60代の女性は「頼りにならない人は交代させる」と話す。投票率ほぼ100%の民意が村議会にもたらす緊張感は並大抵ではないようだ。経験者の一人が打ち明けた。「議員は24時間365日、監視されています

 

有権者279人に対して、定数7人ということは、40票とれば当選確実という計算になる。一世帯平均2人と仮定して、20世帯から支持を得られれば確実な話だ。

確かに、こまで個人の支持と当落が直結してれば、有権者の関心も高まるのは間違いない。

春日井市議会議員選挙(2011年)ポスター_03
春日井市議会議員選挙(2011年)ポスター_03 posted by (C)kyu3

 

これぐらいの規模の自治体であれば、きめ細かい対応をすることも難しくないし、公務員と違って任期つきなのでサービス改善のインセンティブも沸く。

 

ただ、この記事を読む限り、議員というよりは公募の「ムラの便利屋さん」という印象。

これを人口100万人の政令市に置き換えて投票率100%目指しましょうっていってもまるで無理な話だと思います。

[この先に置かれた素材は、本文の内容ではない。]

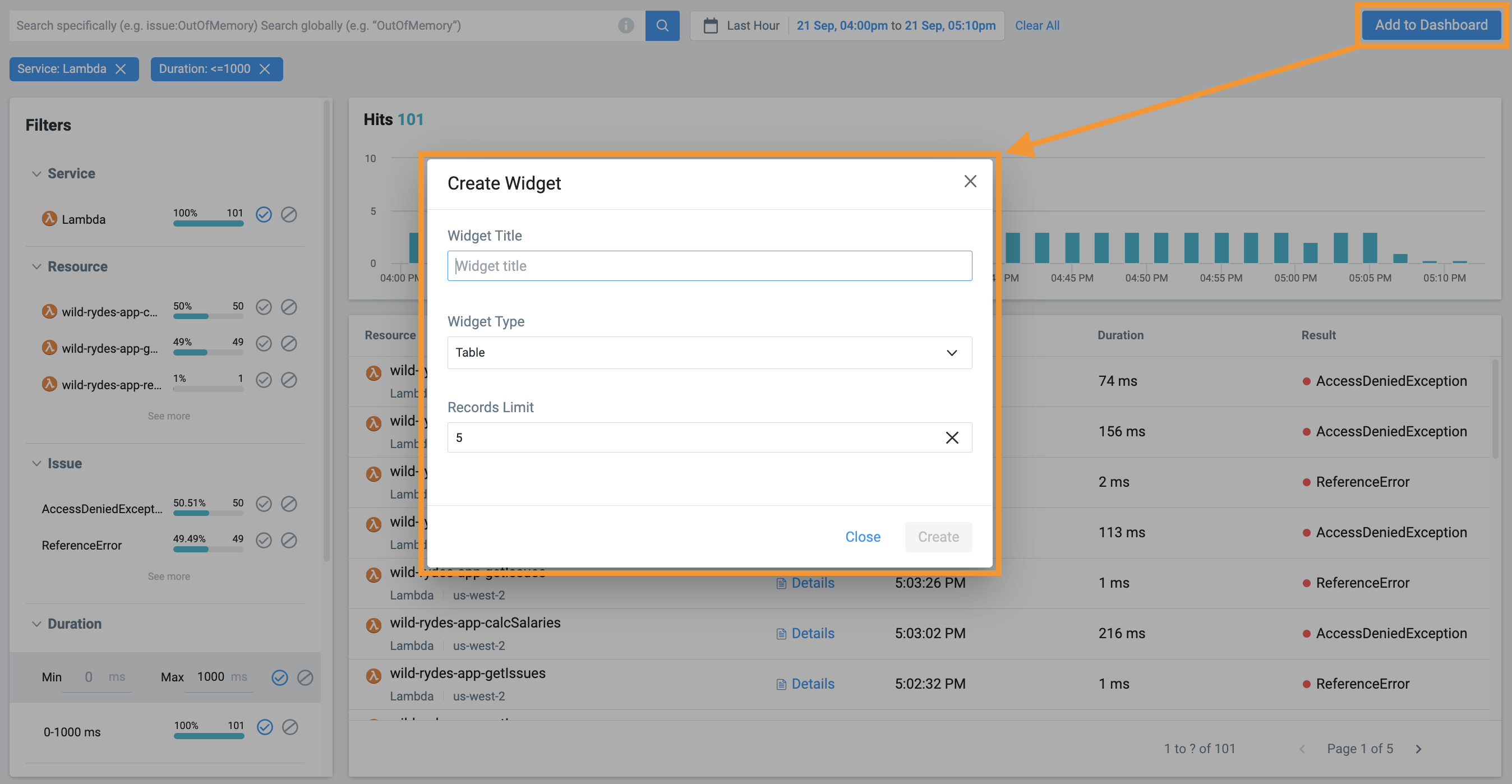Collapse the Resource filter section
This screenshot has width=1512, height=784.
pyautogui.click(x=36, y=266)

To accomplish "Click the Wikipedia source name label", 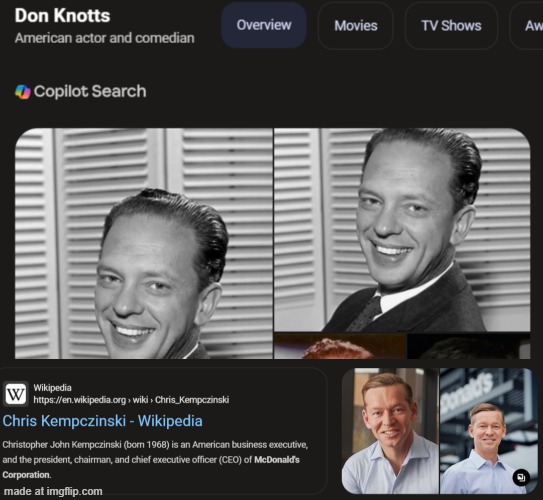I will (x=52, y=388).
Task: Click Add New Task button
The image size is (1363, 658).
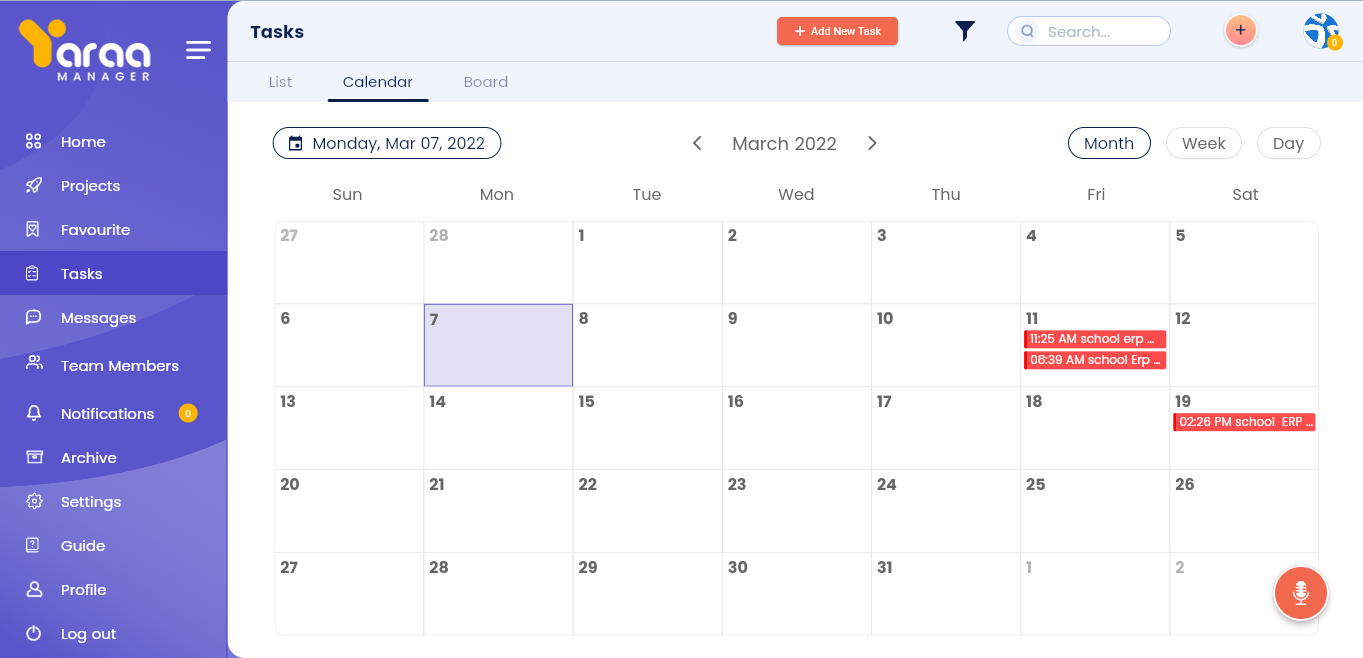Action: click(837, 31)
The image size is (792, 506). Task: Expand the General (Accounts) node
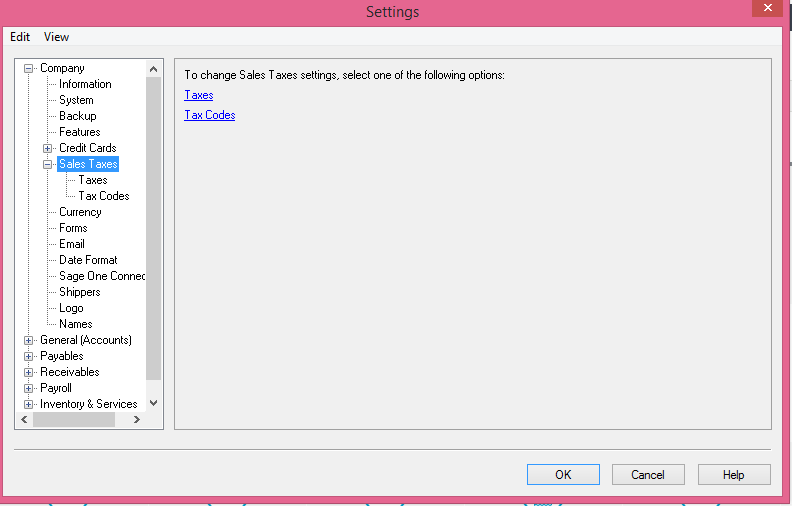(28, 340)
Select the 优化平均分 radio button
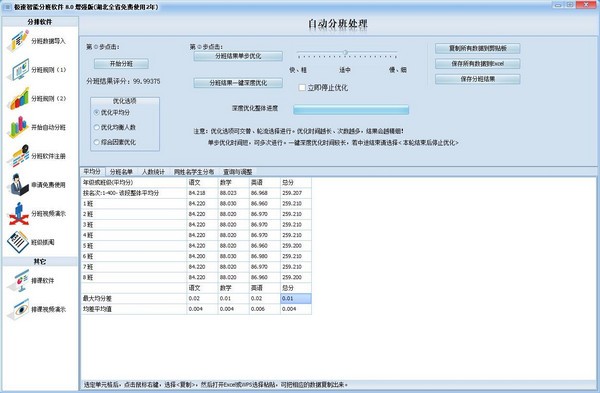Screen dimensions: 600x393 96,113
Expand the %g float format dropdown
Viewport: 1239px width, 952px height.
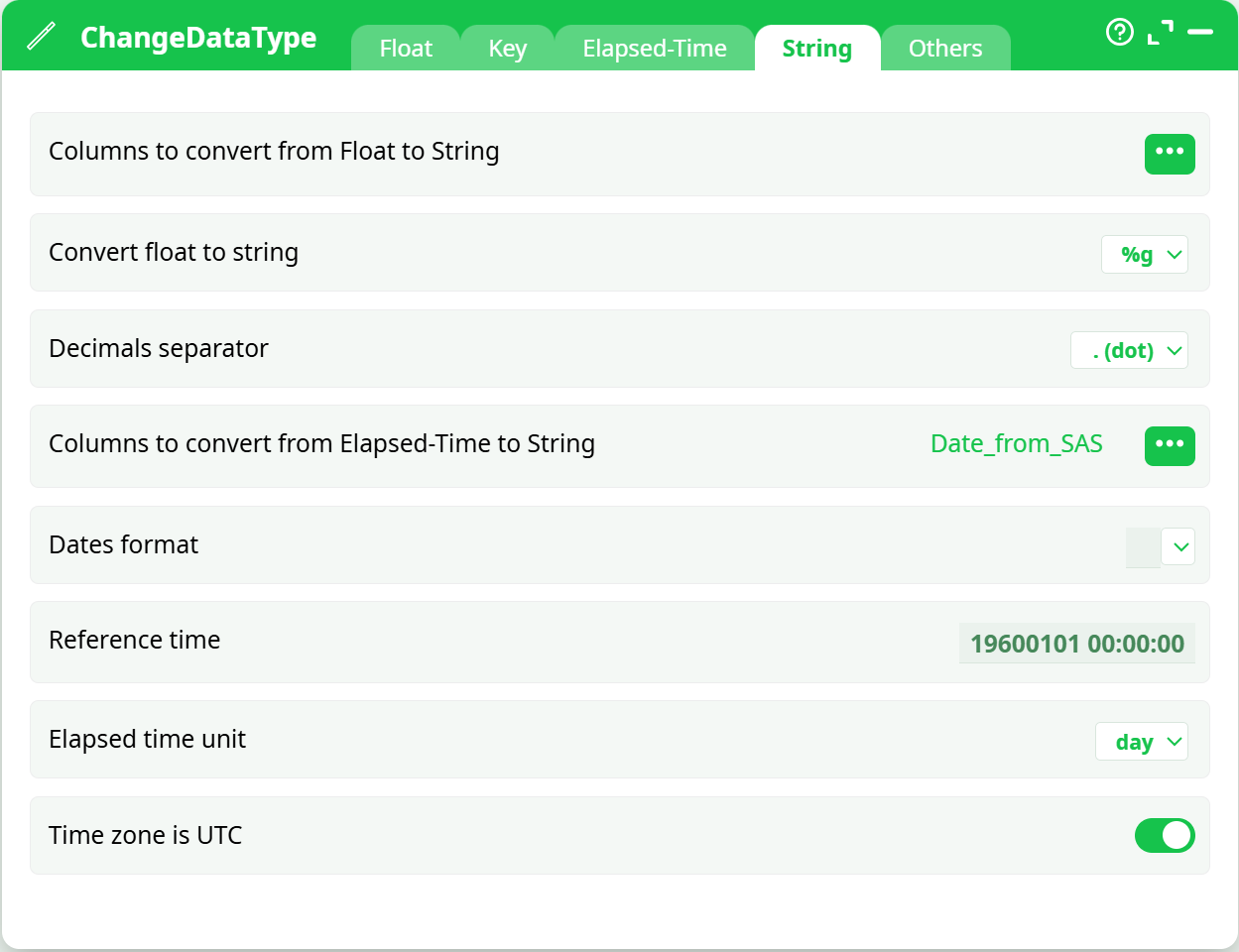tap(1145, 255)
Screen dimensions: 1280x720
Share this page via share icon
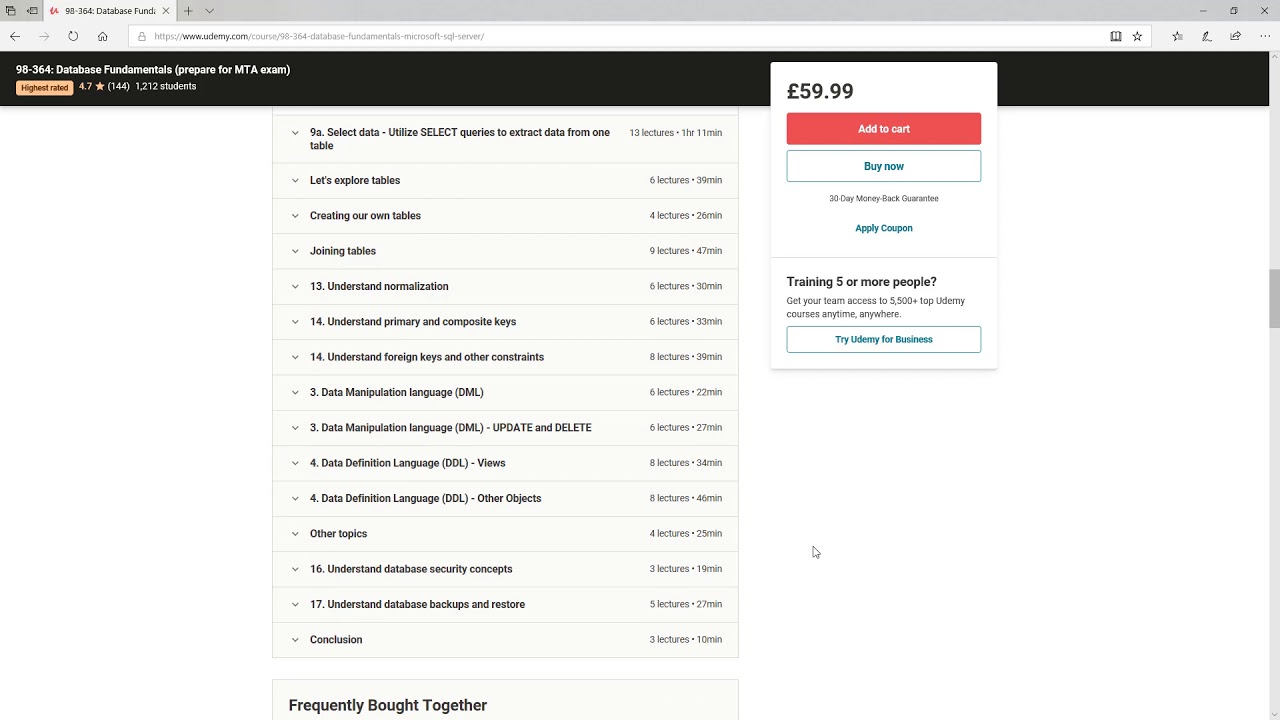coord(1235,36)
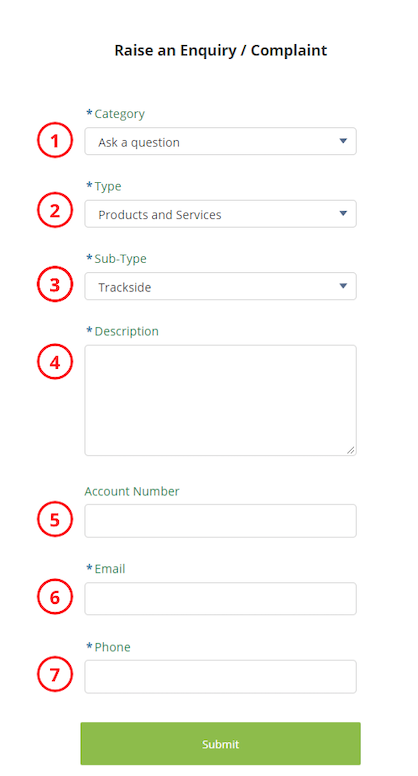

仮に有権者率が7割として、70万人。三島村と同じ40対1で面倒を見るようなモデルを作るには1万8千人の議員定数が必要になる。あまりに非現実的といわざるを得ない。
 ※ちなみに人口110万人の広島市の市議会の定数は55人。


「住民の意見を聞く」という一言も、人口370人の三島村と人口370万人の横浜市では、意味がまるで違う。
三島村の村議は、地域の高齢者の具合をみるとか、葬式の手配をするとか、アプローチが極めてミクロ。定数一人当たりの人口が多いところでは、もう少しマクロな政策論的アプローチが必要だろう。

ミクロなアプローチとマクロなアプローチのどちらがいいというわけではないが、行政の効率化の観点から基礎自治体の合併による集積が進められていることを鑑みれば離島や山間地を除き、ミクロなアプローチは少しずつ難しくなってくるのではないか。


「ムラの便利屋さん」を任期4年の公募で選ぶ、というのは、地域によってはいいアイディアだと思うが、それを広く一般の選挙に当てはめて「こうやって投票率をあげましょう」という風にはいかないだろう。

 

むしろ、都市化が進んで「ムラの便利屋さん」でいるのが難しくなったというのが現在の投票率の低下の一因ではないだろうか。都市化に対応した議会政治のあり方を考えないと、本質的な改善にはつながらない気がする。